Woke up early buzzing for matchday – proper derby atmosphere already brewing outside my window. Grabbed a quick brew, flicked the telly on to Sky Sports News immediately. My old fella’s text came through same time: “Think Klopp starts Gakpo?” Proper debate starting already, felt like the whole city was buzzing.
The Anfield Trek
Trudged through that usual matchday drizzle around Stanley Park, scarf pulled up. Could hear the choir belts from the pub near the Albert already – “Fields of Anfield Road” bouncing off the bricks. Phone buzzing nonstop in me pocket: mates group chat exploding with lineup guesses. One lad swore Jones would start over Szoboszlai after last week’s knock.

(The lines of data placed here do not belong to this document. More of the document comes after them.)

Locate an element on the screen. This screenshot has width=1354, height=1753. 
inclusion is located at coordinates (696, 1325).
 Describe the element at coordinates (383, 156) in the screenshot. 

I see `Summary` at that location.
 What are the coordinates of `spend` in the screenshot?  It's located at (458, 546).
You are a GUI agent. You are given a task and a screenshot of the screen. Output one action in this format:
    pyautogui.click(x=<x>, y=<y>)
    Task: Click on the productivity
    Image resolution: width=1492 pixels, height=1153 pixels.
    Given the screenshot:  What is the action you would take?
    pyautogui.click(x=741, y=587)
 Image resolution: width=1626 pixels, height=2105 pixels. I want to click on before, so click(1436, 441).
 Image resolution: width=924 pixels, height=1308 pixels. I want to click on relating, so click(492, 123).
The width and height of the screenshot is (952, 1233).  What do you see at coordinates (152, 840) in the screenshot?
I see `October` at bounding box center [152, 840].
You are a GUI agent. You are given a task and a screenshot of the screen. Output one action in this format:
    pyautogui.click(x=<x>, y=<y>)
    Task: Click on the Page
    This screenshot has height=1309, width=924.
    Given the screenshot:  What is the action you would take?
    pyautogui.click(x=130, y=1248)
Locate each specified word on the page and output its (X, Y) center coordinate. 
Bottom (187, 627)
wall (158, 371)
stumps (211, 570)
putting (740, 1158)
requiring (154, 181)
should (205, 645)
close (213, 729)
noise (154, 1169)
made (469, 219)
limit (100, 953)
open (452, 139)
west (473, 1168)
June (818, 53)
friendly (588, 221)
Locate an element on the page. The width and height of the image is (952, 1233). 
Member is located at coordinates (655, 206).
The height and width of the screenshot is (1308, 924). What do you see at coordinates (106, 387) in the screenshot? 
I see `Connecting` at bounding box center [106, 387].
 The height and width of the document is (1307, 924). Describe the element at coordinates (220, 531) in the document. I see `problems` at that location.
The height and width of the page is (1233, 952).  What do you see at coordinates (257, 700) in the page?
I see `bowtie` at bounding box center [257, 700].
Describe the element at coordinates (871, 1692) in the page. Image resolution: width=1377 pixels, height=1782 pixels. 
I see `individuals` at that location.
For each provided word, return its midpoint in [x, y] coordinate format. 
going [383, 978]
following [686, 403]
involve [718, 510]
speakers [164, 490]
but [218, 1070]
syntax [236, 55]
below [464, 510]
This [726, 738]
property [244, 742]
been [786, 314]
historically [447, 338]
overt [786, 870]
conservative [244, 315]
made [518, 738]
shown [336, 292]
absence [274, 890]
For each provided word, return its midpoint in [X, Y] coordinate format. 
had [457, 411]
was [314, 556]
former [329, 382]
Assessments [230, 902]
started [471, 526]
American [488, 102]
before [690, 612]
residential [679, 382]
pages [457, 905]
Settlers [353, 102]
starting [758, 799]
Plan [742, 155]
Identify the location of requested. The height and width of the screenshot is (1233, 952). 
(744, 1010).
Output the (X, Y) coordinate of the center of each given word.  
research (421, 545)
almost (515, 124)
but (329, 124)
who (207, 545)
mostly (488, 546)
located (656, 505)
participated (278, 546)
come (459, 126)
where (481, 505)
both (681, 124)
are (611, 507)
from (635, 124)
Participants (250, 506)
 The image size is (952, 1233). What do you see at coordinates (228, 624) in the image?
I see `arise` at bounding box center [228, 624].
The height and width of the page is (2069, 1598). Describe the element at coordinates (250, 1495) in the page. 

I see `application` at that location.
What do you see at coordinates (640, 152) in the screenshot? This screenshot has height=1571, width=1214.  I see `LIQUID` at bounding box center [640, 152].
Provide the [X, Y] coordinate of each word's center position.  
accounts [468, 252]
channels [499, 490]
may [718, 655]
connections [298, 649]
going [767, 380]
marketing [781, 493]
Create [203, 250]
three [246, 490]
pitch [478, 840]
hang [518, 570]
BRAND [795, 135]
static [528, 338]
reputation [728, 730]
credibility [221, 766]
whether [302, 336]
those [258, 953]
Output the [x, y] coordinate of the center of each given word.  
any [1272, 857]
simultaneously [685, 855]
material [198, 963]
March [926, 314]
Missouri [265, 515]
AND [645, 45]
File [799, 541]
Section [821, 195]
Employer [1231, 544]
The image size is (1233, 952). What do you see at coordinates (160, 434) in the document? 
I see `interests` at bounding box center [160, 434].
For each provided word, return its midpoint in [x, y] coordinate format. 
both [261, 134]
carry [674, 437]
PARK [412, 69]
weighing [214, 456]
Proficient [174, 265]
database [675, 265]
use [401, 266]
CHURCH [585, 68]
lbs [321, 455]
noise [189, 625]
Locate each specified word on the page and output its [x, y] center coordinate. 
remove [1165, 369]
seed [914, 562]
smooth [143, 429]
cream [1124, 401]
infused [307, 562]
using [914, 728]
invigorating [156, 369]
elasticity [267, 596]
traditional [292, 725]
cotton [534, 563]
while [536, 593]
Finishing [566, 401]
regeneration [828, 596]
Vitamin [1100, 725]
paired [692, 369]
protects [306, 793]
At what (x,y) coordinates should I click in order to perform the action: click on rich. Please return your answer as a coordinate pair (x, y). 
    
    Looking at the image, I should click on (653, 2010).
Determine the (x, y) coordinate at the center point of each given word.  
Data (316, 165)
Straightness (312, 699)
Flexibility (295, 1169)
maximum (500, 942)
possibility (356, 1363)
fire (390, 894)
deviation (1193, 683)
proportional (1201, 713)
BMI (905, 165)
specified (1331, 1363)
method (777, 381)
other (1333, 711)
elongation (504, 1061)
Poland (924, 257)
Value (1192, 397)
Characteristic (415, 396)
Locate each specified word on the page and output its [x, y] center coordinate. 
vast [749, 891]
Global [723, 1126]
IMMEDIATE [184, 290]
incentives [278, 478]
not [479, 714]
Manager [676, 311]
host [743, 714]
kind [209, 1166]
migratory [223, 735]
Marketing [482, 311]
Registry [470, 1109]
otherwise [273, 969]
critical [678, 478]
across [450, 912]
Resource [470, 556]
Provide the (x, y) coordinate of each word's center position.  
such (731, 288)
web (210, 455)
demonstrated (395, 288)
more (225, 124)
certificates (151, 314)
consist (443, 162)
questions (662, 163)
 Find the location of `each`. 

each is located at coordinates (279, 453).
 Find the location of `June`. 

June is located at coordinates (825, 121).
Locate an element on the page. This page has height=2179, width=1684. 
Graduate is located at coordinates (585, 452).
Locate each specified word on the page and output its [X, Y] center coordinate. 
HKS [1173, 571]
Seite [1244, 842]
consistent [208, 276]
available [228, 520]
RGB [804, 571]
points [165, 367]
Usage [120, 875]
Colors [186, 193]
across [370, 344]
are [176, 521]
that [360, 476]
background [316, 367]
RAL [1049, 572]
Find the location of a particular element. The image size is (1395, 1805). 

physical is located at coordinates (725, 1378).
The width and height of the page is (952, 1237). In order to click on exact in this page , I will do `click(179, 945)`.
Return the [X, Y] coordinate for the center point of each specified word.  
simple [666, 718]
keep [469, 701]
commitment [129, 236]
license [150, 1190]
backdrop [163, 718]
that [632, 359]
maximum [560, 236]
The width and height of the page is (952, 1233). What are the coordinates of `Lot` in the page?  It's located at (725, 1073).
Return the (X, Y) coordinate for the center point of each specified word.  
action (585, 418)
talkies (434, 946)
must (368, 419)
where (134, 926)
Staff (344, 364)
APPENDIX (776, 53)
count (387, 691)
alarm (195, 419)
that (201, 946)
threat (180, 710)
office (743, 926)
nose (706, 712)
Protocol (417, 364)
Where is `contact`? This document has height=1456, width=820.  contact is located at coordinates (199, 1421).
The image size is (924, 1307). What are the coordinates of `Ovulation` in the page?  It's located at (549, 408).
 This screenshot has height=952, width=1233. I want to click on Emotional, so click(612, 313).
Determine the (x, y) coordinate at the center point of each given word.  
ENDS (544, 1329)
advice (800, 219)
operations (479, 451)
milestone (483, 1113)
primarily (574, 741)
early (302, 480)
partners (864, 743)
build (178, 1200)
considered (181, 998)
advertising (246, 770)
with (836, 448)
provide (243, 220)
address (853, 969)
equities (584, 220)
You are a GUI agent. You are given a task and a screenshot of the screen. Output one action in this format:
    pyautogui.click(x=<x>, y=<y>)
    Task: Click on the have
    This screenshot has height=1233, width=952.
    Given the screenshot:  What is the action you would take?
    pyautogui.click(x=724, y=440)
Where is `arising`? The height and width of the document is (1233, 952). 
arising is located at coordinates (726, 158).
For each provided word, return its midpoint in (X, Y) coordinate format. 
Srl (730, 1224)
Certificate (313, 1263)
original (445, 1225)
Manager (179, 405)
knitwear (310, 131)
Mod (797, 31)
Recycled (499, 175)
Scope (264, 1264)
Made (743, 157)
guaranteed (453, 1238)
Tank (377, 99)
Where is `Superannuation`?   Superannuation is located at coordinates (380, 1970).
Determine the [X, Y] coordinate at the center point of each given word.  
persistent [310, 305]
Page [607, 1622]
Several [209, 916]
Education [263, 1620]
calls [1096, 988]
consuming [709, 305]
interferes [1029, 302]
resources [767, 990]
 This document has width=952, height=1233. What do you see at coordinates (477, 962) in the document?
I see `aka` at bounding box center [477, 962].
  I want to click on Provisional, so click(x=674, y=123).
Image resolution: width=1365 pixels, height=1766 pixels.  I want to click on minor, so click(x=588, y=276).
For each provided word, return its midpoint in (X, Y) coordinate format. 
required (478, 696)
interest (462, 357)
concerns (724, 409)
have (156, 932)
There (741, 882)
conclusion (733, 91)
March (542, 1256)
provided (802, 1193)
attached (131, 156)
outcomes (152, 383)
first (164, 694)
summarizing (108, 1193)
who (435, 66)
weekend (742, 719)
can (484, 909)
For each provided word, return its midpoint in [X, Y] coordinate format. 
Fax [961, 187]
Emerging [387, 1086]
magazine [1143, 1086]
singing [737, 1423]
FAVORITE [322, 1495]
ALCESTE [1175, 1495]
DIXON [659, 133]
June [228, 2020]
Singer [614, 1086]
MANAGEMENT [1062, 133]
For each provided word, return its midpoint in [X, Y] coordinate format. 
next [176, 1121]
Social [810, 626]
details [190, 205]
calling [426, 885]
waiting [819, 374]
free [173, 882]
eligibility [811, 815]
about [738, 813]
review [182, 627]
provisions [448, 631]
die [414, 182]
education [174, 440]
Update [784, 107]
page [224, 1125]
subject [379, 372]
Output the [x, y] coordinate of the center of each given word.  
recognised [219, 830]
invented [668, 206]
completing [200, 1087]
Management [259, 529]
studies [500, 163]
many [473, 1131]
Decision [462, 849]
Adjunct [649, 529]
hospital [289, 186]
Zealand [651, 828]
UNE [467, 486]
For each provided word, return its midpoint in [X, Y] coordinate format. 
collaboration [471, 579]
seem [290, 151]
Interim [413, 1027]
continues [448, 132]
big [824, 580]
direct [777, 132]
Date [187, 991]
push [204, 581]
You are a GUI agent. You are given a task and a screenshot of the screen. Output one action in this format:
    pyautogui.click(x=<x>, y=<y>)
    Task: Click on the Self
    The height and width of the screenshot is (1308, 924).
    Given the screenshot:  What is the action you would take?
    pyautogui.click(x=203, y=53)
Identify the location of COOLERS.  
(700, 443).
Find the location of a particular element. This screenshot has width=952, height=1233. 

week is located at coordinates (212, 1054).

Pushed through the turnstile with about an hour to kick-off. Heart pounding a bit honestly – Palace always park the bus here. Grabbed a scalding tea, squeezed past blokes in half-and-half scarves toward me usual spot in The Kop. Sticky floor, smell of stale ale, pure anticipation. Could see the teamsheets being handed out below.
That Lineup Sheet Drop
Spotter in the row ahead snatched one first. Whole section leaned in – proper domino effect. He spun around, eyes wide: “Quansah starts!” Absolute chaos erupted behind me. Bloke spilled his tea everywhere shouting “Who?!” Gotta admit, even I was gobsmacked. Virgil’s partner was meant to be Konate!
- Keeper: Alisson (no shock there)
- Defence: Trent at right-back (obvs), HUGE Quansah beside Big Virg, Robbo flying down the left.
- Midfield: Endo sitting deep (thank god), Mac Allister buzzing, and Szoboszlai running himself ragged.
- Attack: Mo right, Darwin central (again?!), Diogo bloody Jota left! Gakpo on bench? Madness.
Whole stand just dissecting it immediately. Why Quansah? Where’s Gravenberch? Felt risky, proper roll of the dice from Klopp. Saw Quansah warming up later, looked nervous – lotta responsibility for the young lad.
Kickoff & Pure Relief
Game started frantic. Darwin hit the post inside 10 mins – Kop groaned like one massive beast. Jota’s work rate saved our bacon early on though, tracking back. Halftime whistle blew 0-0. Felt cagey. Around me: “Need Nunez off!” “Bring Diaz!” “Klopp’s lost it with Quansah!” Proper meltdown stuff.
Second half magic: Mac Allister pinged one perfect to Mo, who buried it bottom corner. Kop absolutely ERUPTED. Limbs everywhere, soaking in spilled beer – glorious chaos. Quansah grew into it too, solid after a shaky start. Finished 1-0, nervy but job done. Limped out buzzing, throat shredded from shouting.
Reflecting now over a cold one. Quansah gamble paid off, Darwin still frustrates but Jota was a machine. Klopp’s lineup chaos somehow works… again. But that defence still gives me the jitters. Proper Anfield rollercoaster.